Der Start von Windows 8 ist wenig verheißungsvoll verlaufen, so Paul Thurrott

Foto: Microsoft

Windows 8 mag nicht so richtig abheben. Wie Paul Thurrott, bekannter IT-Blogger mit Fokus auf Microsoft, auf WinSupersite unter verweis aus Quellen aus dem Konzern berichtet, liegen die Verkäufe von neuen Computern, auf denen das System vorinstalliert ist, deutlich unter den internen Prognosen. Während man in Redmond die PC-Hersteller wegen mangelhaften Designs und schlechter Verfügbarkeit der Geräte verantwortlich macht, ortet der Experte eine Reihe von Gründen für die ausbleibende Nachfrage.

Angespannte Beziehung zu OEMs

Bei Microsoft ist man offenbar schon länger unzufrieden mit den Vermarktungsstrategien seiner Partner. Das Verhältnis mit den OEMs ist angespannt und im Wandel. Daher, so denkt Thurrot, expandiert Microsoft auch mit eigenen Stores, die künftig eine gewichtige Rolle im Absatz der Hardware spielen könnten. Aktuell gibt es aber nur rund 30 Microsoft-Geschäfte in den USA.

Unsicherheit nach Sinofsky-Abgang

Der Abgang von Windows-Chef Sinofsky hat für Unsicherheit gesorgt. Nicht nur, weil er zu einem denkbar schlechten Zeitpunkt erfolgt ist, sondern weil Verunsicherung über das "Warum" herrscht.

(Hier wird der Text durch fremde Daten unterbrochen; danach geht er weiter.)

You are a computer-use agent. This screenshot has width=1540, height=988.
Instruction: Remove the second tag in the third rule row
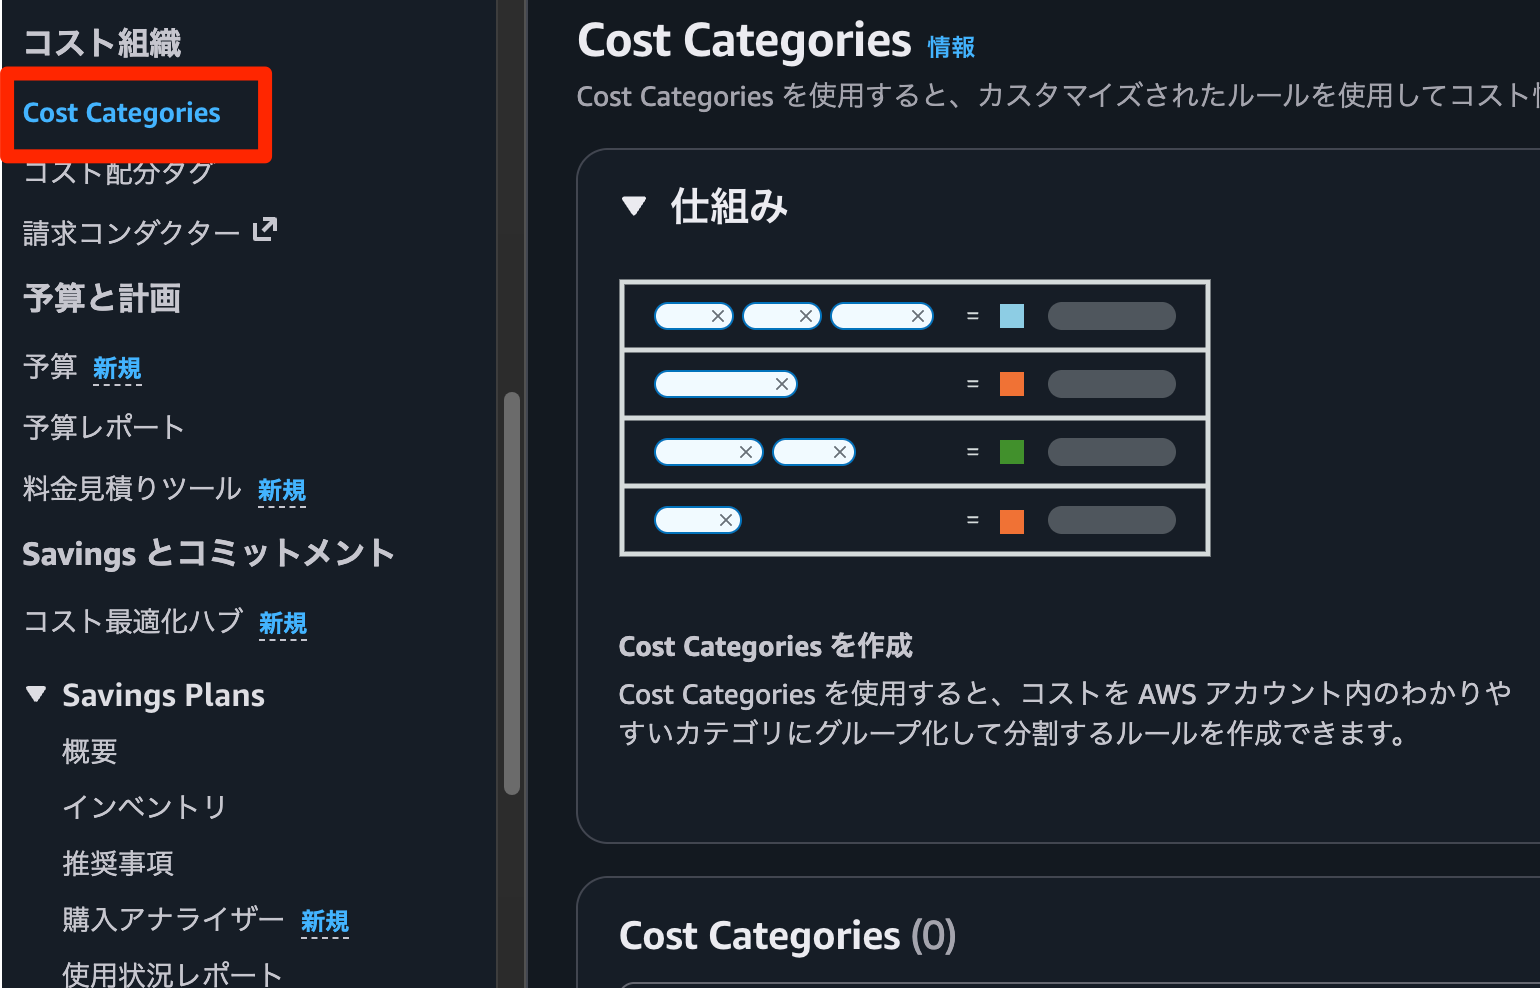point(840,451)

Denn entgegen anderslautender Stimmen könnte nicht seine Neigung zu internen Streitigkeiten und die Verbannung wichtiger Führungskräfte und Mitarbeiter, sondern Windows 8 ihn seinen Job gekostet haben. Dass man auf einen geregelten Übergang verzichtet und seine Vertraute Julie Larson-Green nicht zur Chefin der Windows-Abteilung gemacht hat, könnte auf weitere Änderungen hindeuten.

Als ein großes Problem der Sinofsky-Ära ortet Thurrott mangelnde Transparenz. Unter ihm drang kaum etwas darüber nach Außen, wie es mit Windows in Zukunft weitergeht. Die Folge: Vertrauensverlust, der auch die Kunden abschreckt.

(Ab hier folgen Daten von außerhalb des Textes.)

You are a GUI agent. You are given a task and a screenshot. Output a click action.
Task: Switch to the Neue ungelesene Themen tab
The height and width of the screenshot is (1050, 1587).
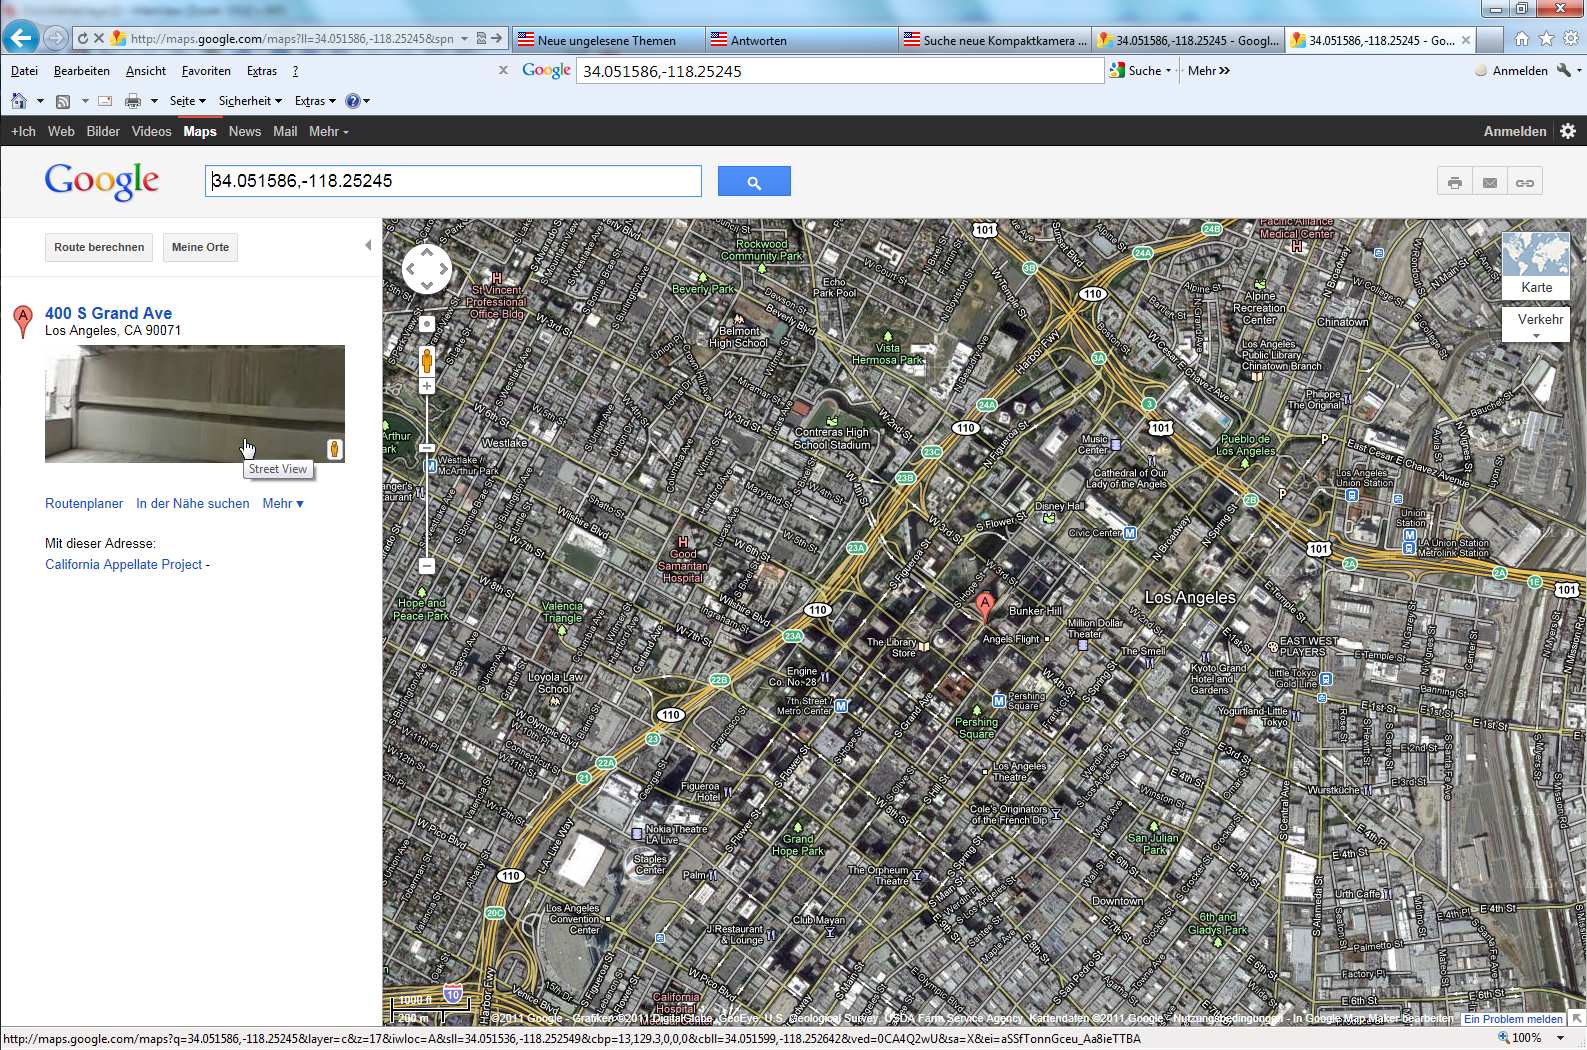point(607,41)
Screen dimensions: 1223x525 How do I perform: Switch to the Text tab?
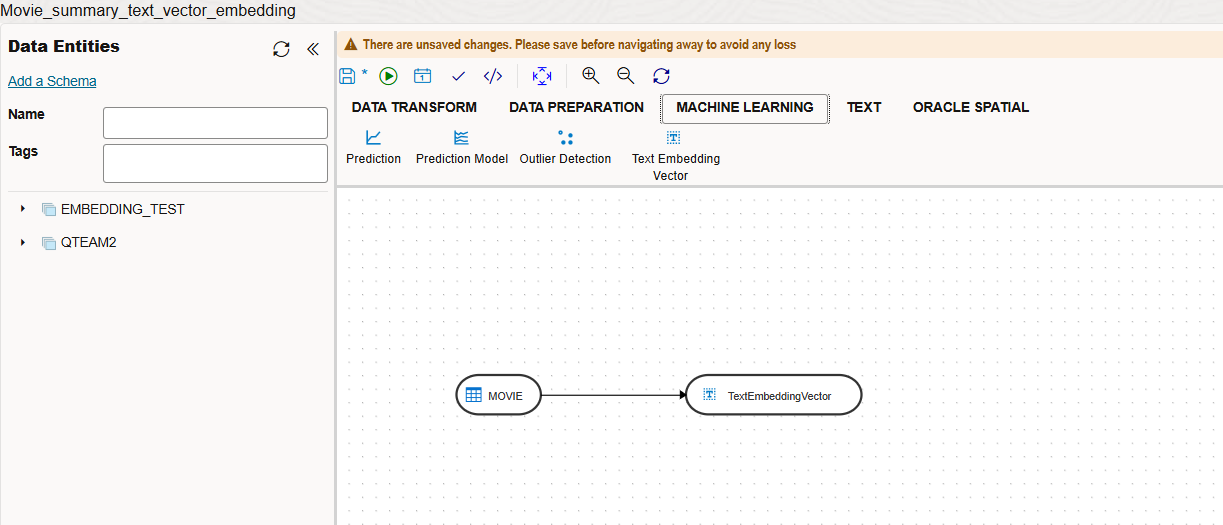point(864,108)
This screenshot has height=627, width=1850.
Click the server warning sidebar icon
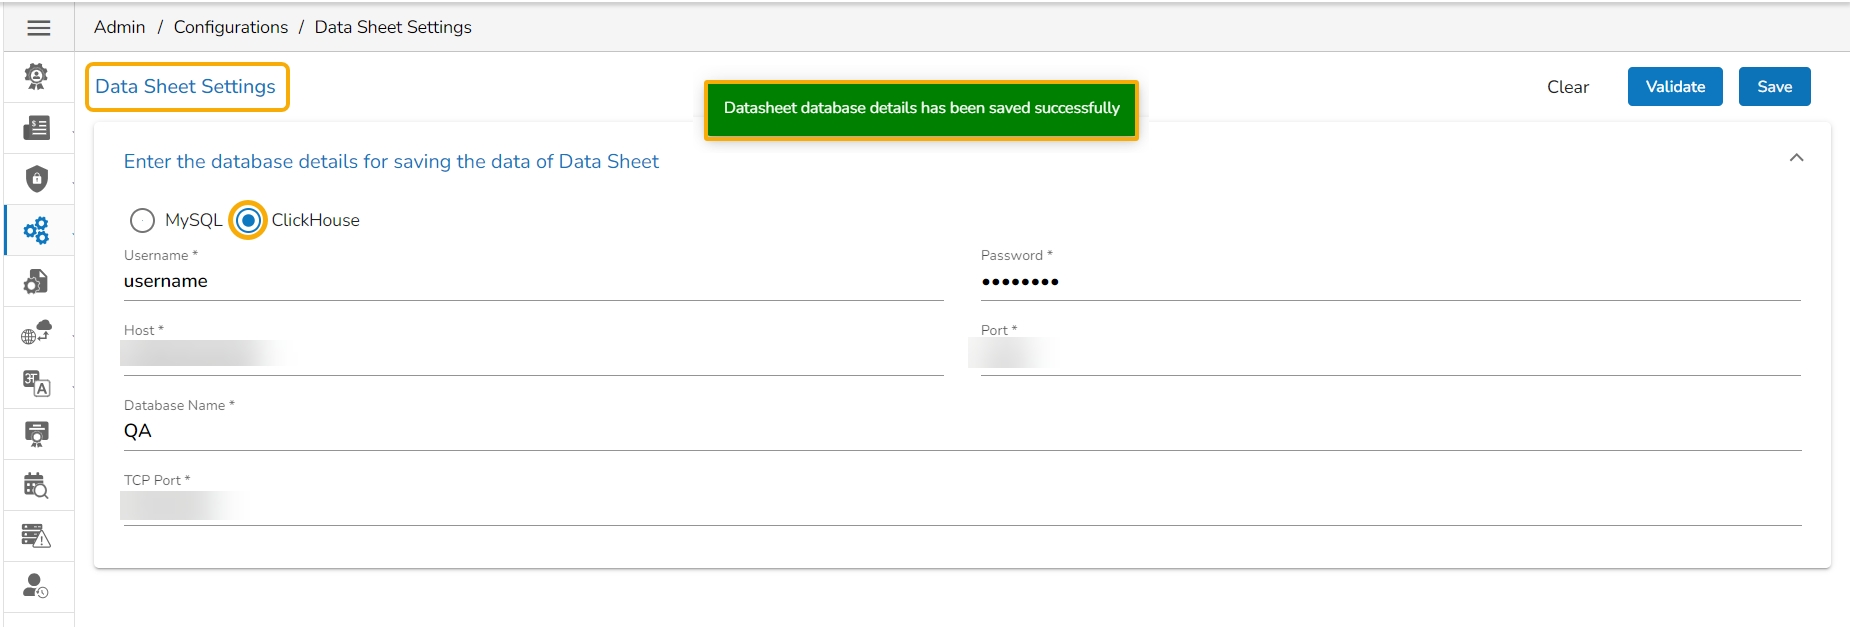click(37, 537)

Veröffentlichung zur falschen Zeit

Der Launchtermin für Windows 8 ist zudem aus wirtschaftlicher Sicht nicht gut gewählt. Das neue System erscheint in ökonomisch unsicheren Zeiten, dazu stellen viele Firmen gerade erst auf den Vorgänger Windows 7 um. Diese fallen als potenzielle Käufer für Windows 8 weg, womit der Erfolg fast ausschließlich an der Akzeptanz im Consumer-Segment hängt.

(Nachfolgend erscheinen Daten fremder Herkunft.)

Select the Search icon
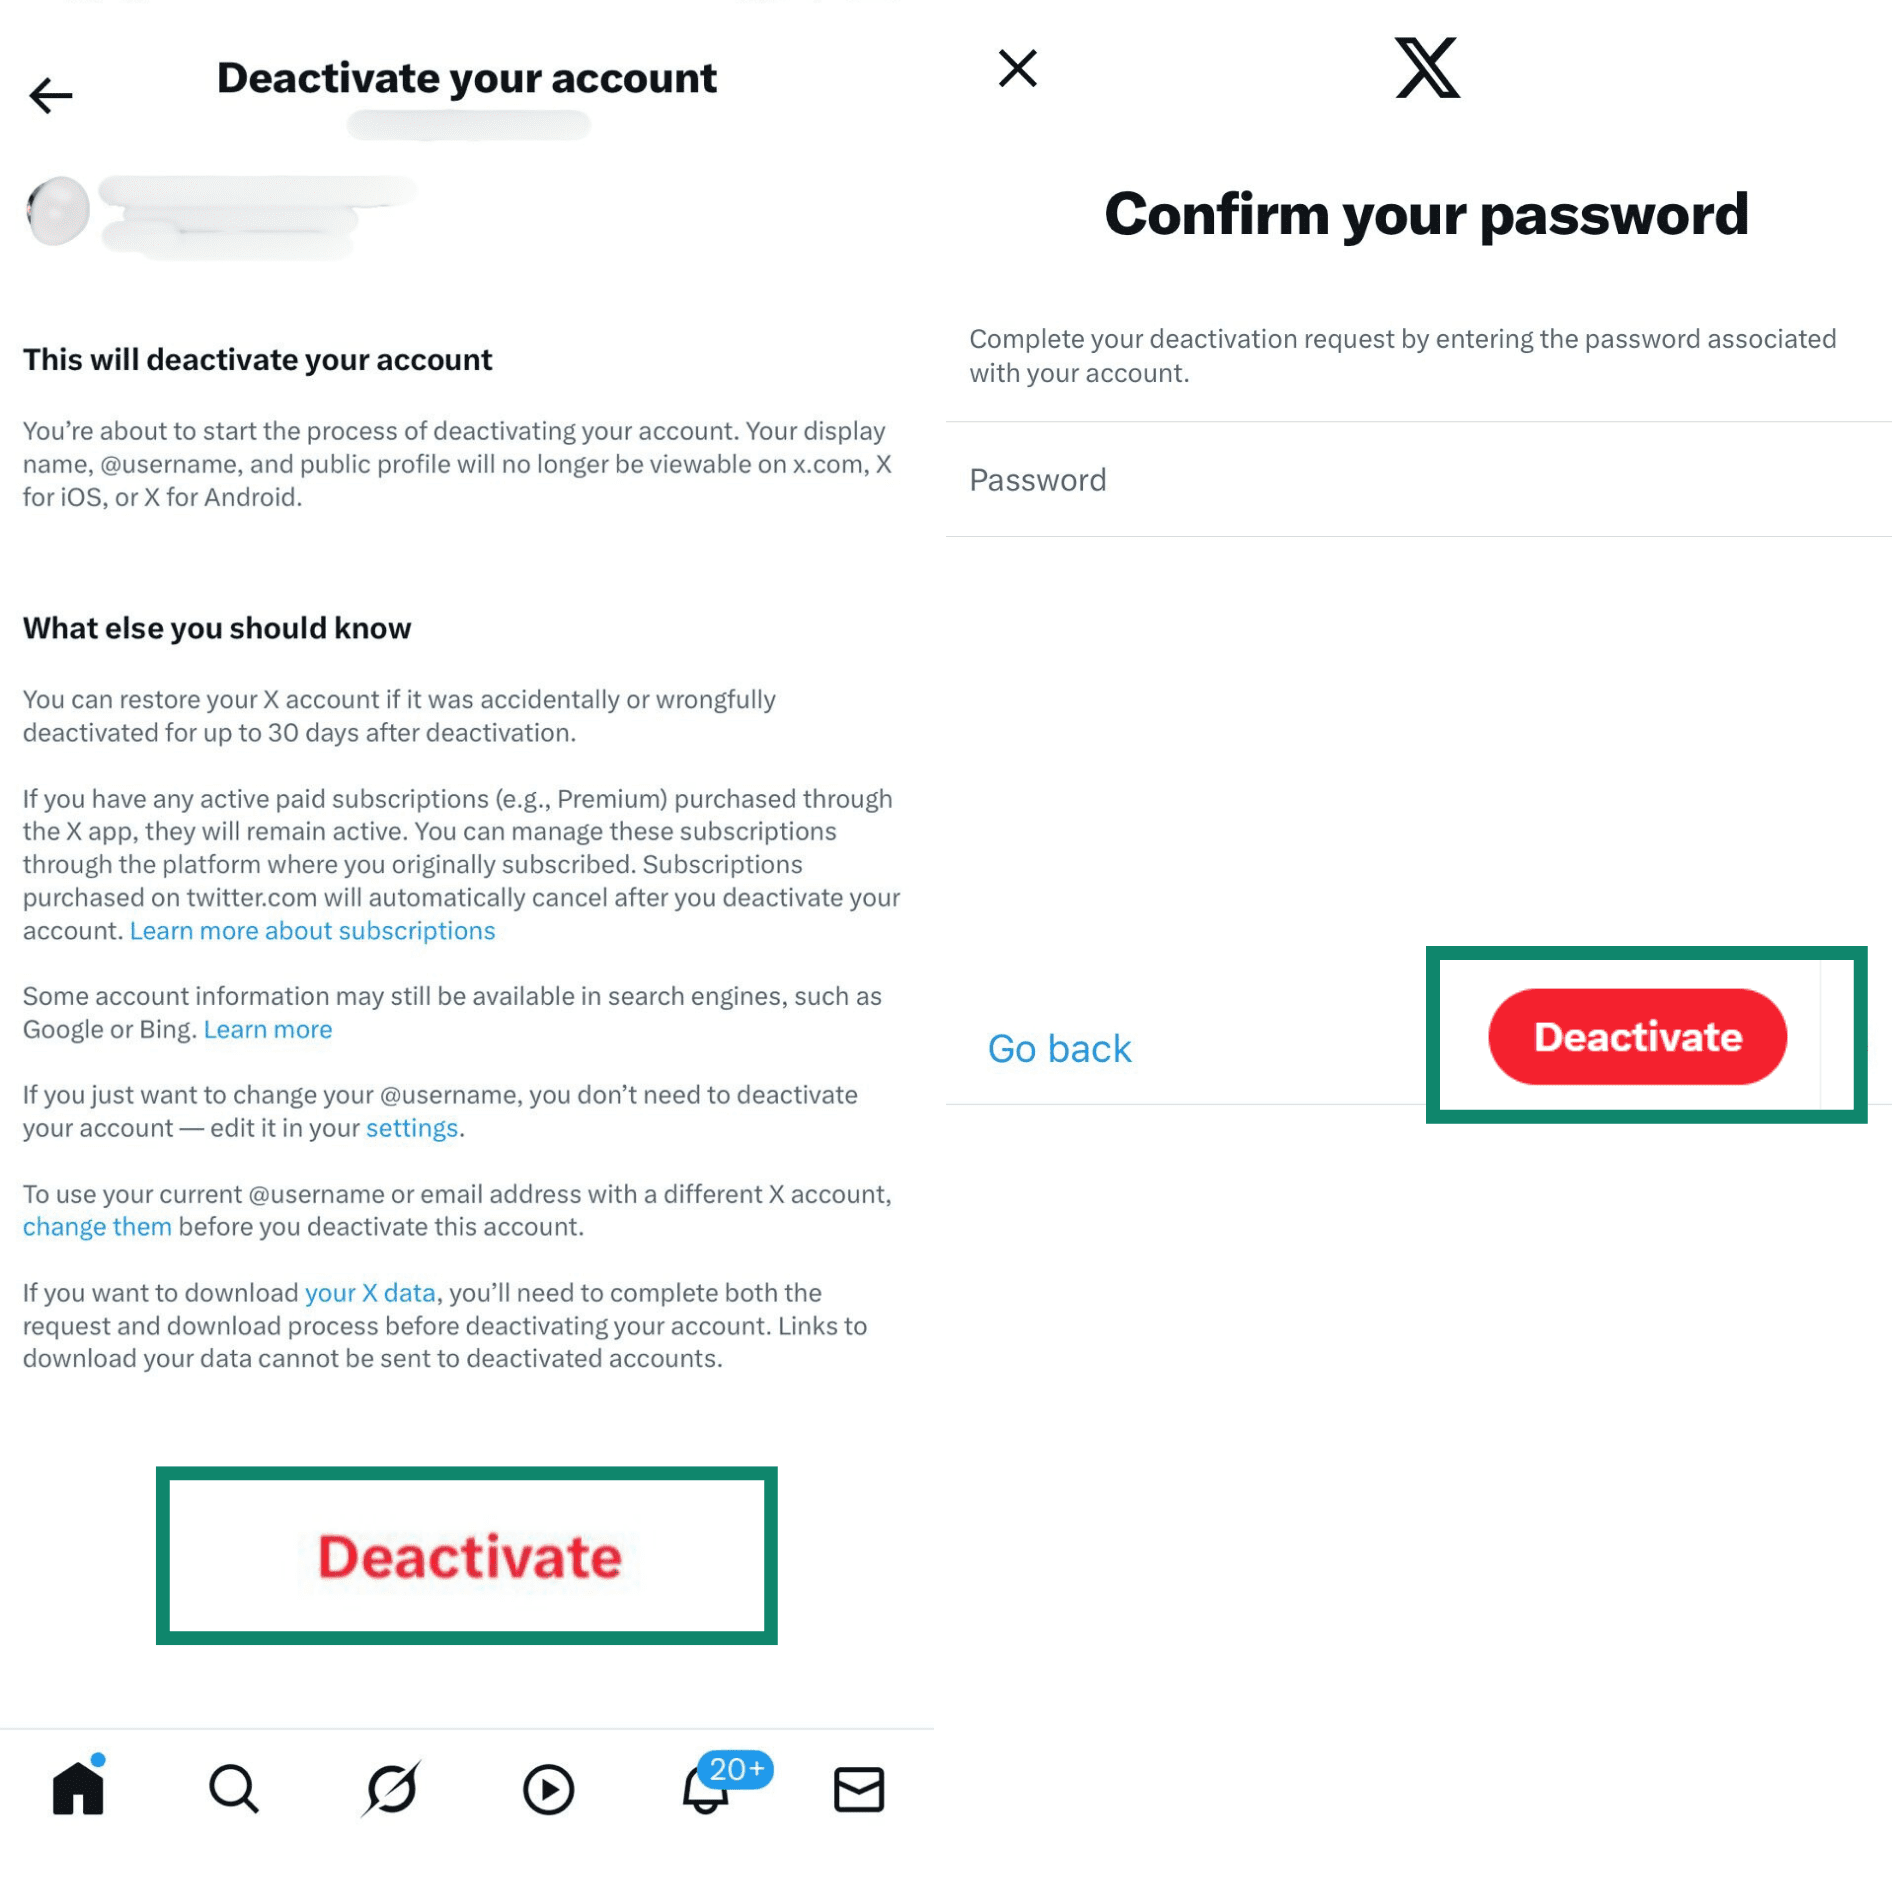1892x1892 pixels. pos(234,1790)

Dort hat der Konsument heute aber mehr Wahl denn je, Tablets halten als "Erweiterung" der klassischen Rechner zunehmend Einzug in die Haushalte. Manche könnten letztlich entdecken, dass sie überhaupt kein anderes Gerät benötigen, bei vielen dürfte die Anschaffung eines iPads oder anderen Tablets aber zumindest den Zeitraum bis zur Anschaffung des nächsten Rechners verlängern.

Verwirrende Hardwareauswahl,...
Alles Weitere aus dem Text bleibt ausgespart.